** Data extracts follows **
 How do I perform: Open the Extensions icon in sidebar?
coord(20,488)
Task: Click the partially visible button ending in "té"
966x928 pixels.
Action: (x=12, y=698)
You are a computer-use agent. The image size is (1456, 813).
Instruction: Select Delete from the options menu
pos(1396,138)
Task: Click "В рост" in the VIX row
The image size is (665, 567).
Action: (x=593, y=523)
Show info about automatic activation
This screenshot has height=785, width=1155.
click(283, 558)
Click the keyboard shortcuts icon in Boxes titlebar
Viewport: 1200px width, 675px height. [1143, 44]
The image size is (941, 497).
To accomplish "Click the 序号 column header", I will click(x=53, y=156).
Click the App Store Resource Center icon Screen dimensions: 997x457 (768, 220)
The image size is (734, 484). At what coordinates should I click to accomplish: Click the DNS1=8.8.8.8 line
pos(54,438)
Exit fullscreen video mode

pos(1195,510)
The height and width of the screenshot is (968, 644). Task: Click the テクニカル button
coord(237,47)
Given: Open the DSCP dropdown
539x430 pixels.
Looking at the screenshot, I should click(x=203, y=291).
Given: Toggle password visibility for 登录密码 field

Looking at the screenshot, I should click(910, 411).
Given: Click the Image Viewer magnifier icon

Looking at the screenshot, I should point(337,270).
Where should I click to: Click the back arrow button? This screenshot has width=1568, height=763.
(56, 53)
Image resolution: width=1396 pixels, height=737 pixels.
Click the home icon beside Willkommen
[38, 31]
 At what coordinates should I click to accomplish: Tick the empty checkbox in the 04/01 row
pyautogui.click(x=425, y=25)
** End of Data extracts **
Requirement
Above are the records; copy all of them exactly.

Solution for this problem
 How do I perform: Open the Extensions icon in sidebar?
coord(20,488)
Task: Click the partially visible button ending in "té"
966x928 pixels.
Action: (x=12, y=698)
You are a computer-use agent. The image size is (1456, 813).
Instruction: Select Delete from the options menu
pos(1396,138)
Task: Click "В рост" in the VIX row
The image size is (665, 567).
Action: (x=593, y=523)
Show info about automatic activation
This screenshot has height=785, width=1155.
click(283, 558)
Click the keyboard shortcuts icon in Boxes titlebar
Viewport: 1200px width, 675px height. [1143, 44]
The image size is (941, 497).
To accomplish "Click the 序号 column header", I will click(x=53, y=156).
Click the App Store Resource Center icon Screen dimensions: 997x457 (768, 220)
The image size is (734, 484). At what coordinates should I click to accomplish: Click the DNS1=8.8.8.8 line
pos(54,438)
Exit fullscreen video mode

pos(1195,510)
The height and width of the screenshot is (968, 644). Task: Click the テクニカル button
coord(237,47)
Given: Open the DSCP dropdown
539x430 pixels.
Looking at the screenshot, I should click(x=203, y=291).
Given: Toggle password visibility for 登录密码 field

Looking at the screenshot, I should click(910, 411).
Given: Click the Image Viewer magnifier icon

Looking at the screenshot, I should point(337,270).
Where should I click to: Click the back arrow button? This screenshot has width=1568, height=763.
(56, 53)
Image resolution: width=1396 pixels, height=737 pixels.
Click the home icon beside Willkommen
[38, 31]
 At what coordinates should I click to accomplish: Tick the empty checkbox in the 04/01 row
pyautogui.click(x=425, y=25)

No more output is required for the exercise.